Cosa lascia la conferenza di Totti’
Tanto dispiacere, è una sconfitta non essere riusciti a trattenerlo. Le strategie di mercato non sono associate a questo, la Roma ha un piano che va avanti e deve andare avanti a prescindere. Non mi occupo di mercato, ma faccio riferimento a fatti. Questa proprietà ha investito tanto in questi anni, ha completato un risanamento e ha investito sul campo portando risultato abbastanza buoni. Questa proprietà continuerà ad impegnarsi per rendere questa squadra competitiva. Sbagliare può far parte della gestione tecnica. Quest’anno sono stati fatti errori e lo abbiamo detto. Pallotta è una persona estremamente ambiziosa, che fa quest’investimento.
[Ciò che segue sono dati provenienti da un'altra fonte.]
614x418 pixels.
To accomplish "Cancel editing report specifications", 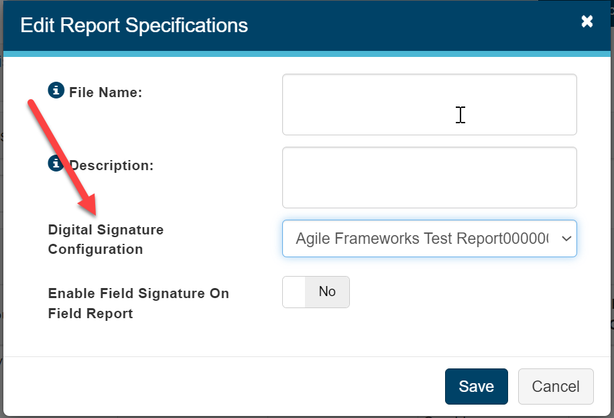I will 555,386.
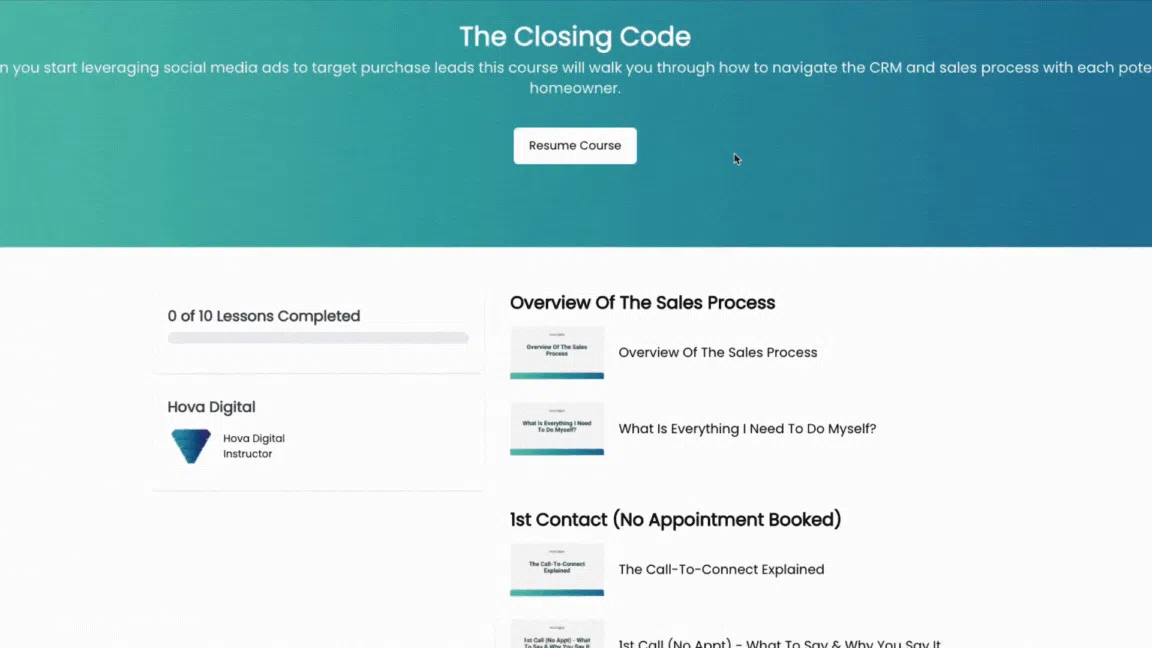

Voglio ricordare un grande equivoco del quale è vittima, ricordando la sua prima intervista in cui lui spiegò che si augurava di replicare quello che aveva fatto coi Celtics. Questa resta la sua ambizione e si rafforza ora dopo stagione infortunata.

Pallotta senza stadio potrebbe lasciare la Roma?
Lo stadio è certamente un tema cruciale, ma in questa città dobbiamo sottolineare come si tende sempre a creare aree di opacità. Il business dello stadio non è un business di per sé, non interessa assolutamente né a Pallotta né ai suoi investitori come iniziativa economica diversificata da quella della Roma. Lo stadio è cruciale, questo fortunatamente nell’ultimo periodo l’ho sentito ripetere da tantissimi personaggi, per primo cito Claudio Ranieri, che ha avuto più di un’esperienza all’estero e sa quanto questo sia vero. Poter costruire uno stadio di proprietà nel calcio moderno è un amplificatore di ricavi che sono necessari alla società AS Roma, squadra di calcio, per poter incrementare la sua capacità competitiva. Senza, l’orizzonte resta molto complesso. Non complesso dal punto di vista dei rischi di gestione della società, ma complesso rispetto alla capacità di primeggiare, che è quello che tutti dichiarano di volere. Sappiate che senza un acceleratore di ricavi, che passa per la costruzione di una nuova infrastruttura, sarà pressoché impossibile sfidare la Juventus che da sola, oggi, ha più del doppio del nostro fatturato. Questo è un elemento che resta sul tavolo e che deve essere chiarito. È evidente che, se alla lunga, il presidente vedrà che non gli viene consentito di poter passare attraverso quello che è un investimento enorme e tutto finanziato privatamente, un investimento che gli permette di competere e primeggiare, è evidente che potrebbe pensare che forse non vale la pena farlo. Ma state sicuri che non lascerà nulla di intentato per lungo tempo.